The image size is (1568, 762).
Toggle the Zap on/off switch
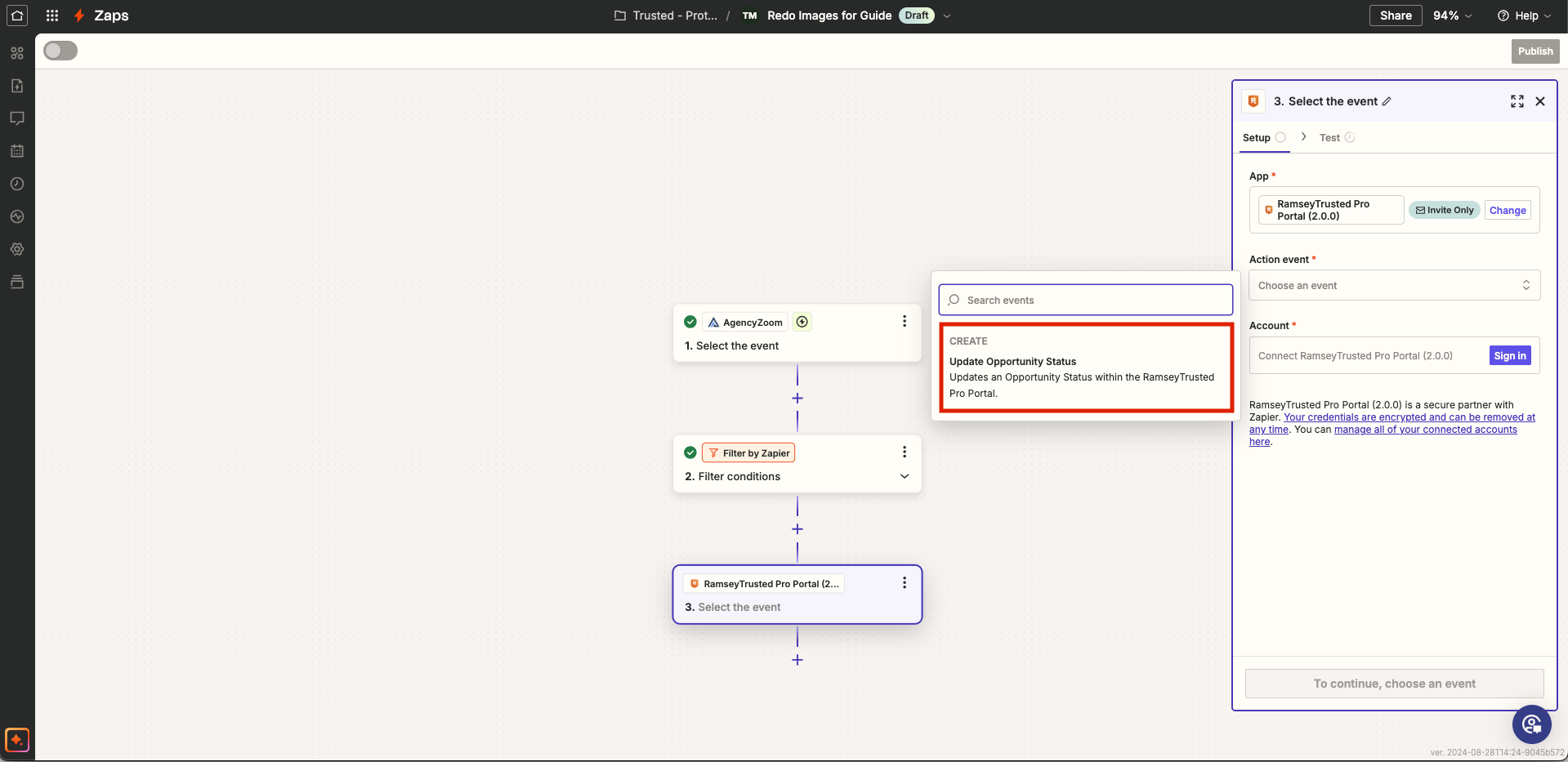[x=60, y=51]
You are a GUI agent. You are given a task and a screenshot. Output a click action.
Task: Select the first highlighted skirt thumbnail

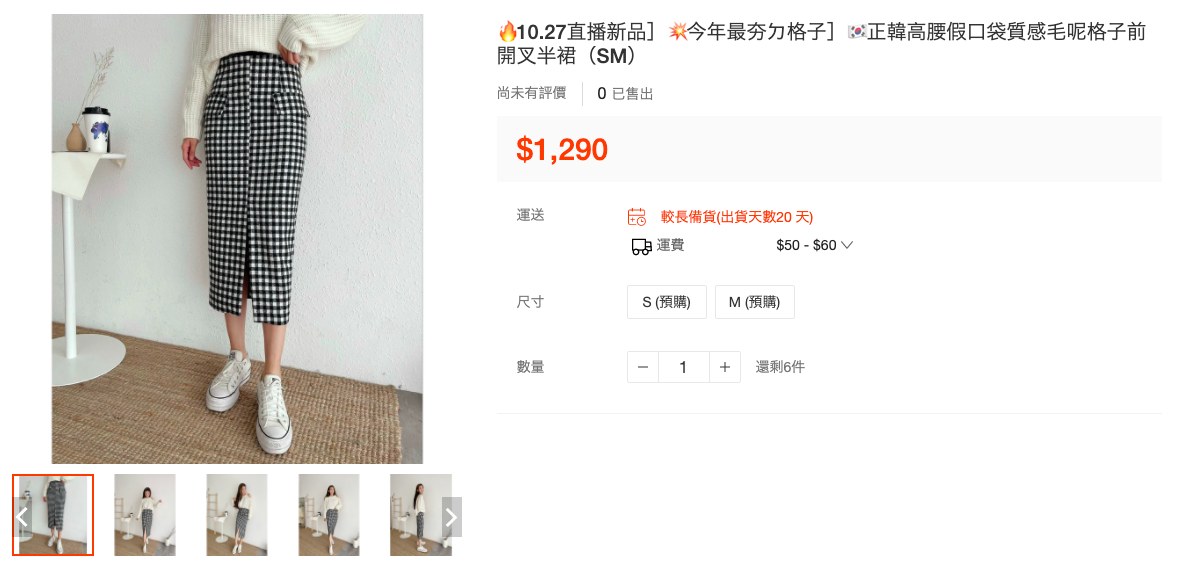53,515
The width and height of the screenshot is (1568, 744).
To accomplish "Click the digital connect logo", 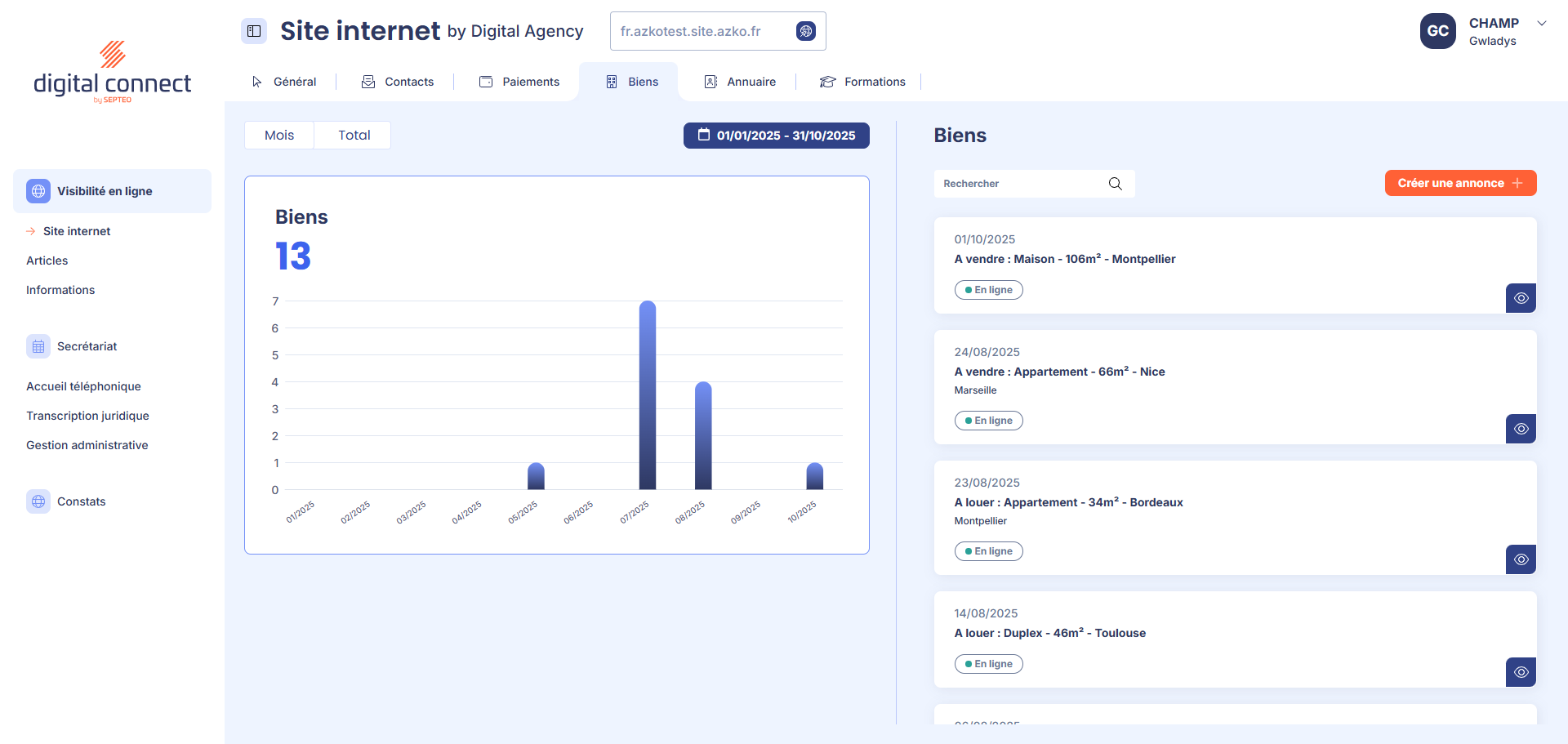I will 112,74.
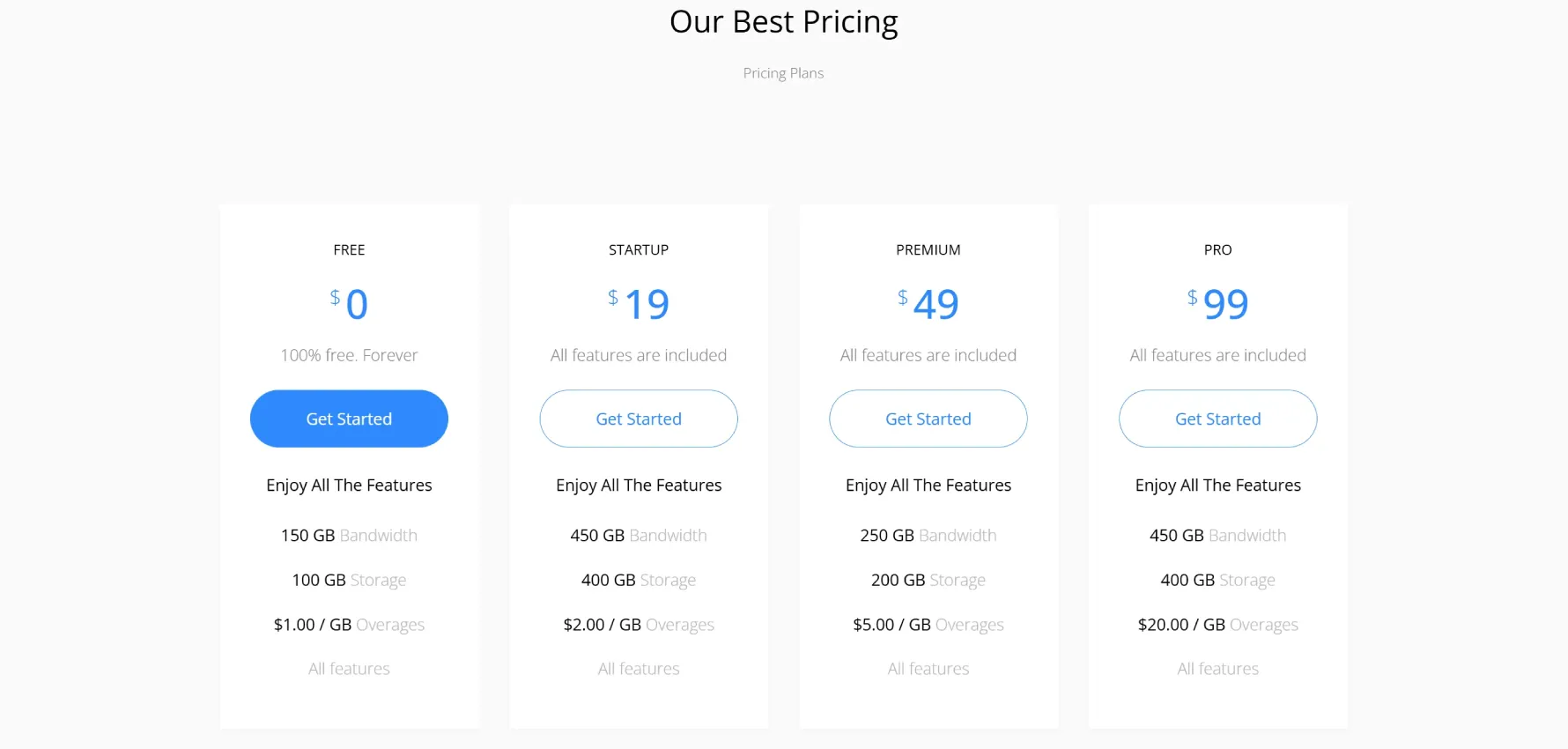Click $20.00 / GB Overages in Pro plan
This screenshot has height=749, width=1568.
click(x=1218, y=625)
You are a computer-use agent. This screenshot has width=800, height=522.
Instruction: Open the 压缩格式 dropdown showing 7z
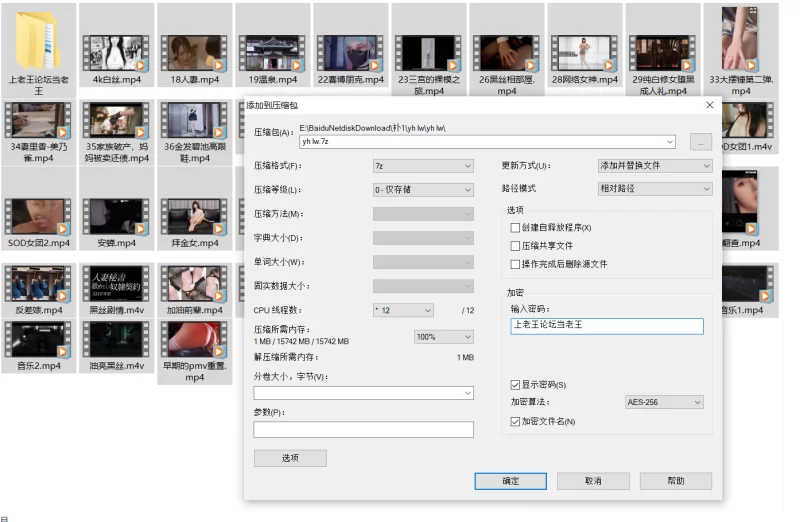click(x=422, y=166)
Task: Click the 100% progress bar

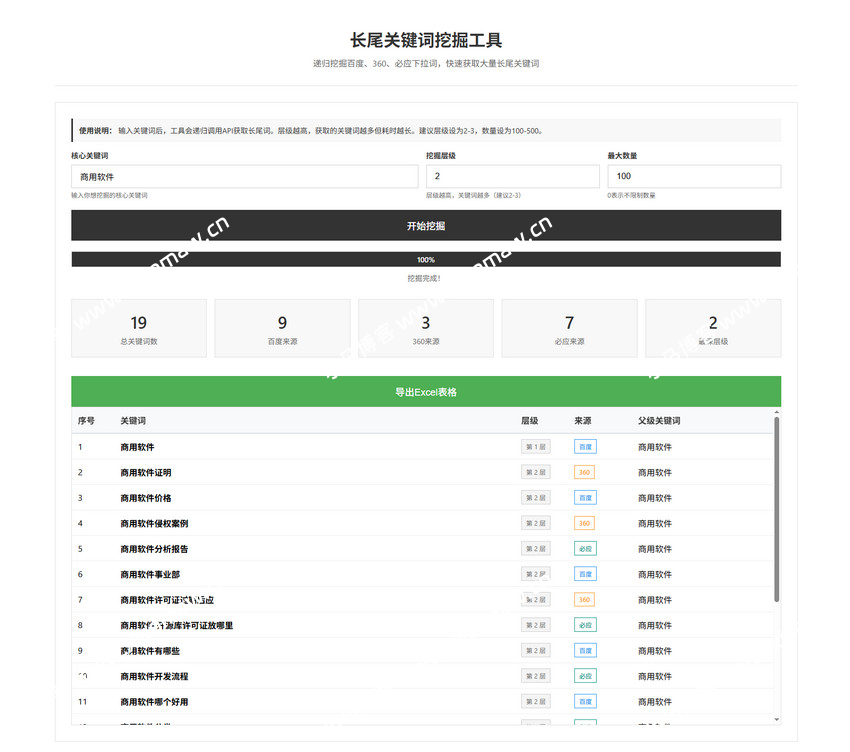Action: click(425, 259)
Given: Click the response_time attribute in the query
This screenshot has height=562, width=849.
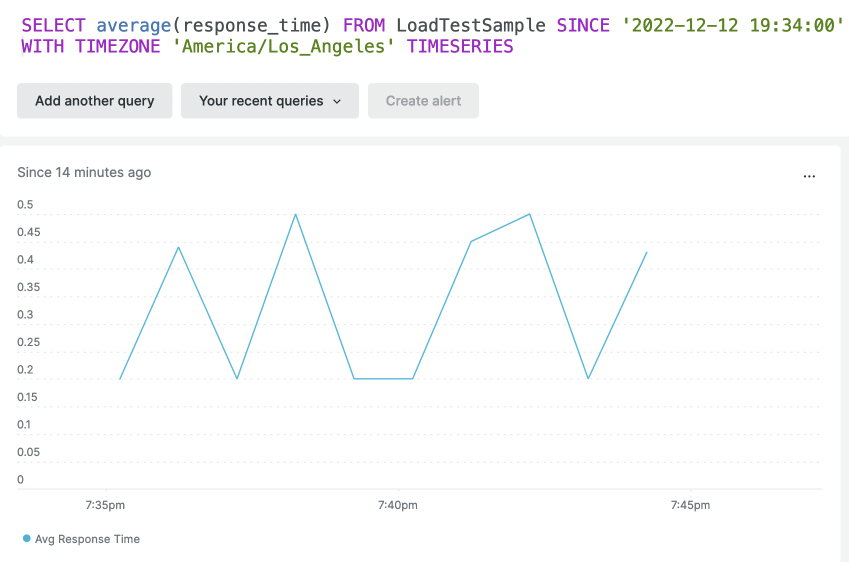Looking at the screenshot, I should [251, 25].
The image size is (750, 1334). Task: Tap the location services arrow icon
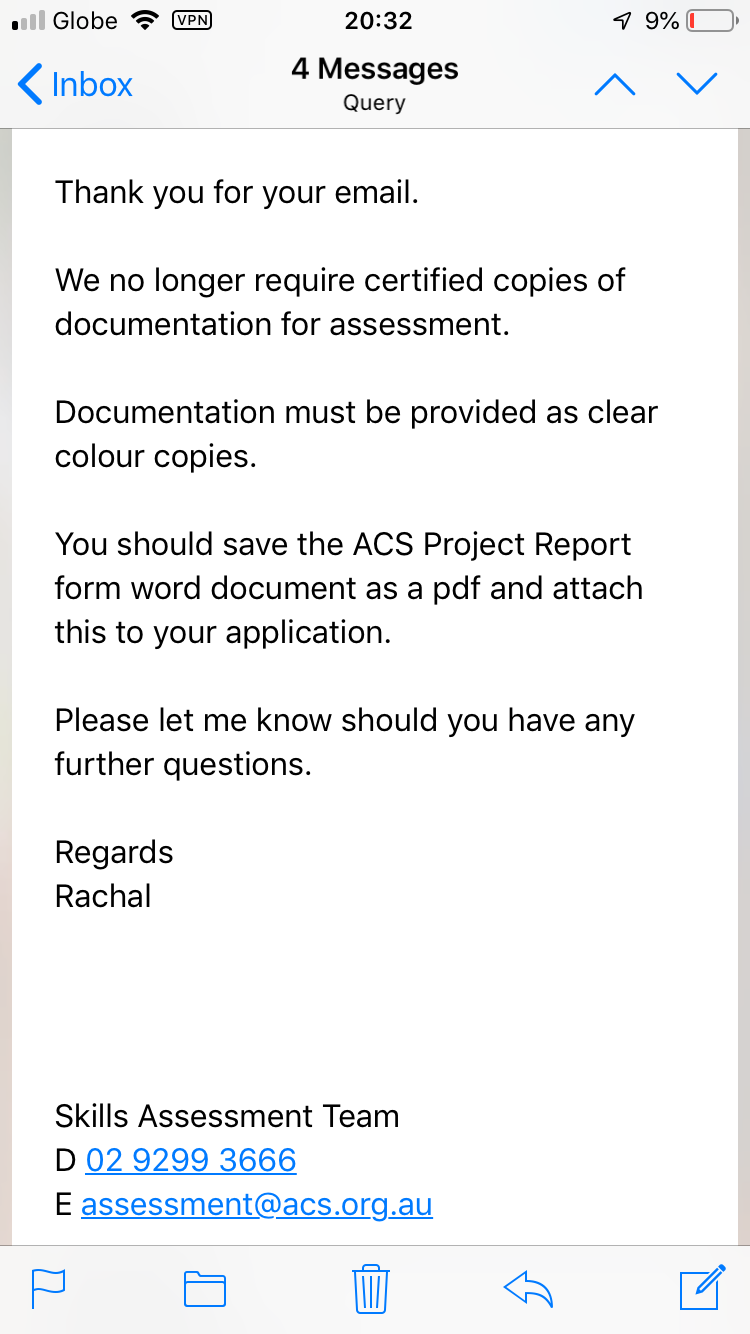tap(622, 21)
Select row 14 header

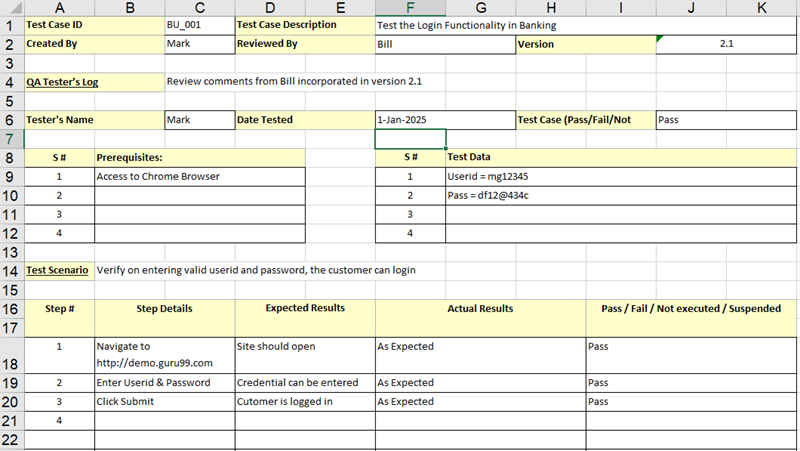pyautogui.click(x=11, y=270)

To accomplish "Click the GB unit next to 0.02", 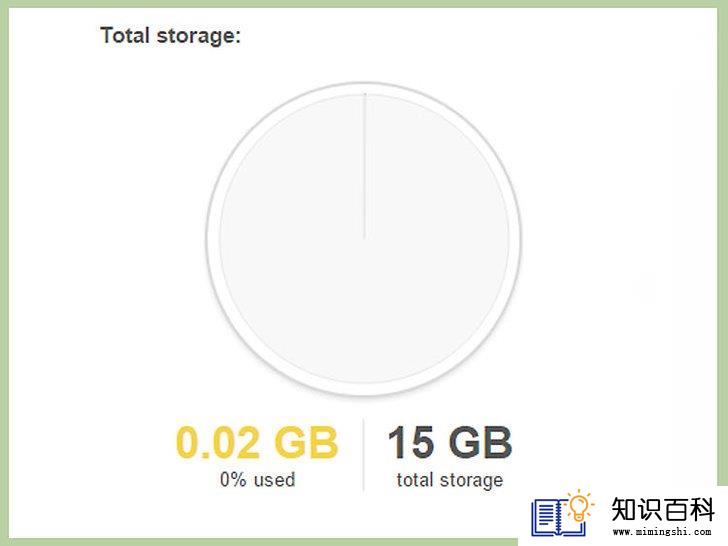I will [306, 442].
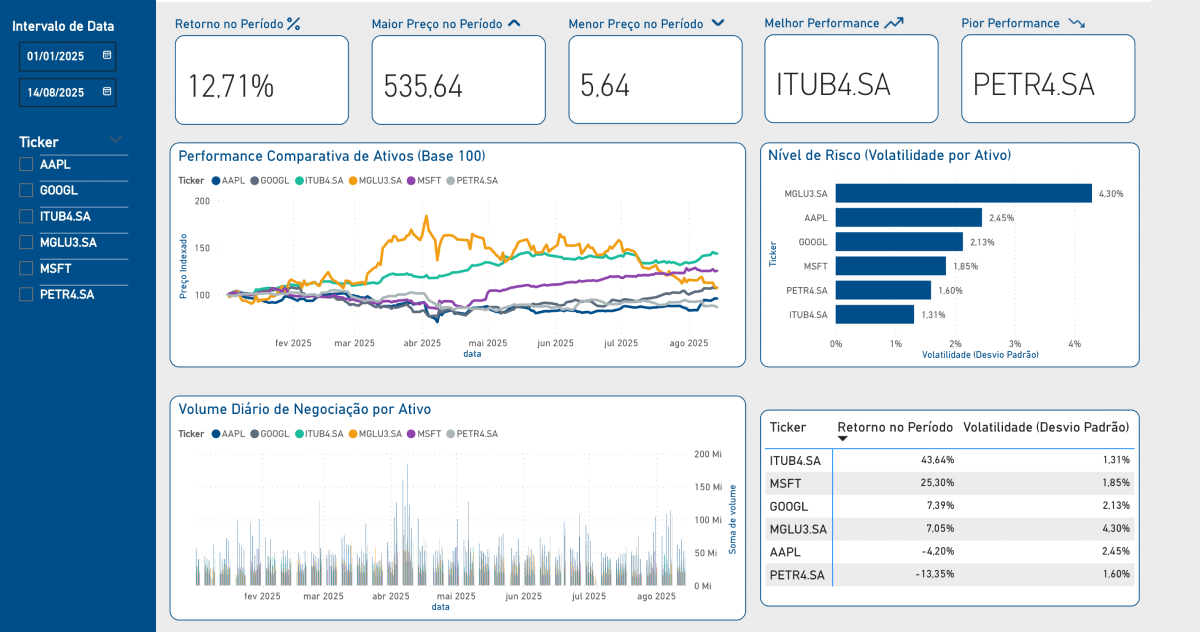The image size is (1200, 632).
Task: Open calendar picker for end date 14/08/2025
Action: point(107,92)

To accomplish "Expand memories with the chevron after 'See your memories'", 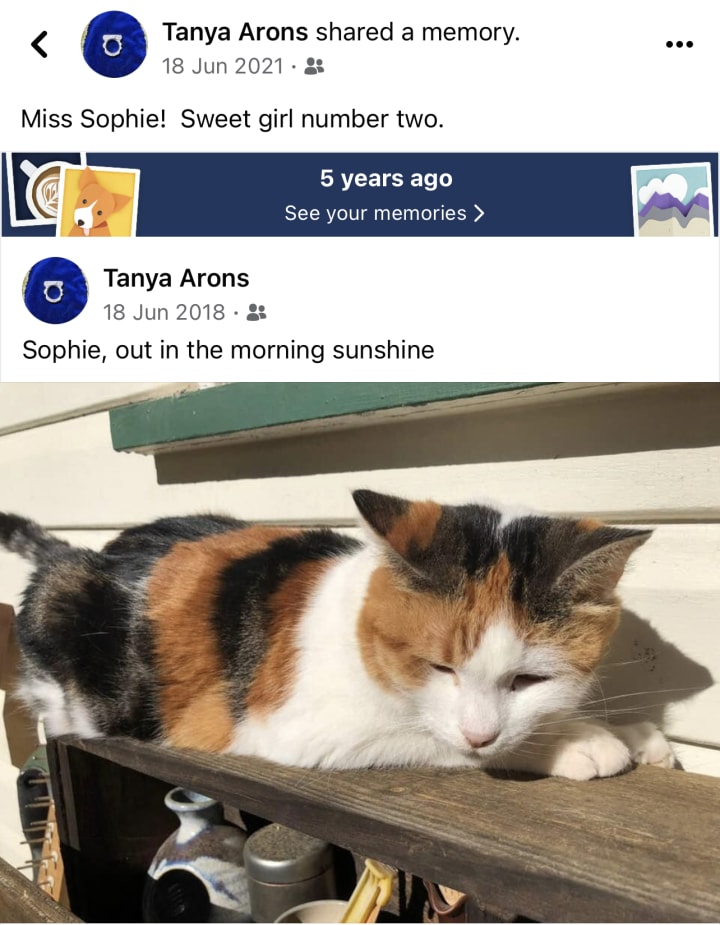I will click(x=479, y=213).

──────────

▶ _Aim of the task_:
Your answer should be each line from the entries that includes the string "agent".

▶ _Written response_:
You are a GUI agent. You are given a task and a screenshot. Output a click action.
You are a computer-use agent. This screenshot has width=800, height=522.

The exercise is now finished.